**TASK DATA:**

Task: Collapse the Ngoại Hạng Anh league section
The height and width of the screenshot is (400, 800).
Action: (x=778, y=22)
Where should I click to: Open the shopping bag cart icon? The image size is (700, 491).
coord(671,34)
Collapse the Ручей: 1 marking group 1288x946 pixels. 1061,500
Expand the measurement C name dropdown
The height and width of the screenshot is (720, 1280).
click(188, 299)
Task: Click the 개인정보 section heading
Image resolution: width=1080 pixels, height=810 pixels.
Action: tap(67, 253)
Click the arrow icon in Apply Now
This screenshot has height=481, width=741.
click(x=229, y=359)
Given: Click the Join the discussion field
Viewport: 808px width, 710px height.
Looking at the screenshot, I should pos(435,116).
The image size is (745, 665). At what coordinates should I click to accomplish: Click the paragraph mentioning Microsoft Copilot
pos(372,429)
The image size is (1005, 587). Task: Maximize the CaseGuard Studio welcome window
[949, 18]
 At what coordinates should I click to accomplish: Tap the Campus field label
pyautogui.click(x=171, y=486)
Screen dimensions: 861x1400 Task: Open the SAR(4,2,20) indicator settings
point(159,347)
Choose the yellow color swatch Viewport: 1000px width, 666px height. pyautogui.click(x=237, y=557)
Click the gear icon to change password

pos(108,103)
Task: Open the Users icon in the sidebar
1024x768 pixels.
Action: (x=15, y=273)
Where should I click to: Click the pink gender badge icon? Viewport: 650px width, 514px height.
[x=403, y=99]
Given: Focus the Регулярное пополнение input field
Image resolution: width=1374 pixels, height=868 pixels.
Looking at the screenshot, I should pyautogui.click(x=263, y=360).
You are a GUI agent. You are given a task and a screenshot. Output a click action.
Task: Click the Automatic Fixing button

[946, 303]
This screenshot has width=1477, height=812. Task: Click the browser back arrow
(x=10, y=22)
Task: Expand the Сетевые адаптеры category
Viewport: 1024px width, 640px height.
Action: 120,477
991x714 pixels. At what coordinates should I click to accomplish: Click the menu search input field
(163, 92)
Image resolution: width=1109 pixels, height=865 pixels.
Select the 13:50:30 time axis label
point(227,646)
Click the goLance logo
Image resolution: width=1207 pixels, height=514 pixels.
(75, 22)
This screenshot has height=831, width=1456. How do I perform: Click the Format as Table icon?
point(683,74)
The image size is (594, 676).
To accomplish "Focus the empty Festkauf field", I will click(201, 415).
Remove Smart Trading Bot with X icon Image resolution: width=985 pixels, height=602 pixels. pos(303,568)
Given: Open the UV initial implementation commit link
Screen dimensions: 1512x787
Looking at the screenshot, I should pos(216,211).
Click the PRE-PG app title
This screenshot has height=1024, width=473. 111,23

**PROBLEM REQUIREMENTS:** In the listing above, count the lines that contain "Focus". Give the number and nothing else.

**SOLUTION FOR THIS EXERCISE:** 2